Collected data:
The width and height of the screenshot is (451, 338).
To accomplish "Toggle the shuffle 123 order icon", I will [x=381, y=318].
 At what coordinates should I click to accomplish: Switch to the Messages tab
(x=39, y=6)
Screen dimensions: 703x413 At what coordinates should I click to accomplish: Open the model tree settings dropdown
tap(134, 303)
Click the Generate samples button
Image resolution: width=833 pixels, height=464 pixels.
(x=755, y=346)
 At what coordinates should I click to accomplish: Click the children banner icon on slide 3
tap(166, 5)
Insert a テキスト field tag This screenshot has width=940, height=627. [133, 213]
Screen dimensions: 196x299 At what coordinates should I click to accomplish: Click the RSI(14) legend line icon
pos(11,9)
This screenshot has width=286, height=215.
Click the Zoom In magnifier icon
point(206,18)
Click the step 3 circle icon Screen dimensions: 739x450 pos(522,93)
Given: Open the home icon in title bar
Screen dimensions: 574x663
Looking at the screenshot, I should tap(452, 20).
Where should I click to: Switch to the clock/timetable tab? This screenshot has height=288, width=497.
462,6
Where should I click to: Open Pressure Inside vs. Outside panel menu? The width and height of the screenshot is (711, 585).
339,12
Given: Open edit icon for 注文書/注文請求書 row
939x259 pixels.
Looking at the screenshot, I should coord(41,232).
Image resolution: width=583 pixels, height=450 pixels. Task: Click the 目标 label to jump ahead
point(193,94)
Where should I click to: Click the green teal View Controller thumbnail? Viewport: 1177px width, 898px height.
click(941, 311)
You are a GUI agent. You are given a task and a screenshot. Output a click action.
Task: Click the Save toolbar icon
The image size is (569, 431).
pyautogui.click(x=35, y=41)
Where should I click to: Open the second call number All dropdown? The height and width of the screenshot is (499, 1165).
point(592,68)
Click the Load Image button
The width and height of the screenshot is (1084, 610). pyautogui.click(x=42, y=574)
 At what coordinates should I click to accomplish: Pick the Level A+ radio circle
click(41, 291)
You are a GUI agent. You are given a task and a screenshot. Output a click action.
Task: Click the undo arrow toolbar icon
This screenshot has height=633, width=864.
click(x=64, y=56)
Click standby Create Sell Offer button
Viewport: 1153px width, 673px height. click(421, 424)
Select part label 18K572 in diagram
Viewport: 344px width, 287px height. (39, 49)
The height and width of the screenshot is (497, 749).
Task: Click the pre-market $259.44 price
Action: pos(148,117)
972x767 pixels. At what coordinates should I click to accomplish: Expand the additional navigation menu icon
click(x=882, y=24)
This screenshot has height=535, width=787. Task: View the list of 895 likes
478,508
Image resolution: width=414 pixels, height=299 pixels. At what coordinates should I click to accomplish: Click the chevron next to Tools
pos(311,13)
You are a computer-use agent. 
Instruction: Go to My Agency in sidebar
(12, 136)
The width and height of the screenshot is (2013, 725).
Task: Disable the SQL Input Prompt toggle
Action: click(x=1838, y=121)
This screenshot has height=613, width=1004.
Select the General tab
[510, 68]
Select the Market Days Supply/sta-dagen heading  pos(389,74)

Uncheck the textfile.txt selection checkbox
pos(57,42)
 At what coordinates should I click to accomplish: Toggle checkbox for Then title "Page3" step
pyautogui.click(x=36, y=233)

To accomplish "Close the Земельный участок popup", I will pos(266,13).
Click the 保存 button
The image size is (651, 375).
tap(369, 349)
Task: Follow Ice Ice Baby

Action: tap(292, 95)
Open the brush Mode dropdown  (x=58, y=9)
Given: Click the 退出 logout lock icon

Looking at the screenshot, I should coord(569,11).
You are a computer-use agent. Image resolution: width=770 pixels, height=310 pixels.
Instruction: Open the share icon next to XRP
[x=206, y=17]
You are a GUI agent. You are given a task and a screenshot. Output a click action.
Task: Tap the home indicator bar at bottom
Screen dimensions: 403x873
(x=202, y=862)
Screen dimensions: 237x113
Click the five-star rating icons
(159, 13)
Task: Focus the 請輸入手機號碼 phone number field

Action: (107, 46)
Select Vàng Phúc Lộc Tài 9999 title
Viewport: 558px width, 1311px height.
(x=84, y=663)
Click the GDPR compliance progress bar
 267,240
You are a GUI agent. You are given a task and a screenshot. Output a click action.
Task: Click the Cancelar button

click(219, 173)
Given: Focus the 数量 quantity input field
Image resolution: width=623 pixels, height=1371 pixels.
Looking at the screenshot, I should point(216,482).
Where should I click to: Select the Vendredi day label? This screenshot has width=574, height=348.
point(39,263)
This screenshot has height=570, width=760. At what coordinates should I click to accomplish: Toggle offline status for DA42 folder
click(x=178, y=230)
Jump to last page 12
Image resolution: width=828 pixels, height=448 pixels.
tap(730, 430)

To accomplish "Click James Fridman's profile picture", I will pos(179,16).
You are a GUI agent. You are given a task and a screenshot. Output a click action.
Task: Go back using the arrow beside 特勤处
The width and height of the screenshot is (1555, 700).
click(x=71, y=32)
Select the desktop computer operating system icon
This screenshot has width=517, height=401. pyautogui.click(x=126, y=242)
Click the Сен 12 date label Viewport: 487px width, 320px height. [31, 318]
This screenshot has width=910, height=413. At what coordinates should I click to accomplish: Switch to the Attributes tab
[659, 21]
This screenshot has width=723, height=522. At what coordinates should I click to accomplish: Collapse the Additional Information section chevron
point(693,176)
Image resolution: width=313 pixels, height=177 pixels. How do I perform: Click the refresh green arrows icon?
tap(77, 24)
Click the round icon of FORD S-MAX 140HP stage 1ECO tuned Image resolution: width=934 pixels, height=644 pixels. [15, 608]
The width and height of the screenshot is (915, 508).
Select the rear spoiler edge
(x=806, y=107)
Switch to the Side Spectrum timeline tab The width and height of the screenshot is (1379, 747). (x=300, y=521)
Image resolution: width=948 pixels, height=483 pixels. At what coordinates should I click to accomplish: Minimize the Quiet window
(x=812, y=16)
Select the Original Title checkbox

Task details -
Check each line of these records for the string "home" and state only how many lines have it.

Result below -
2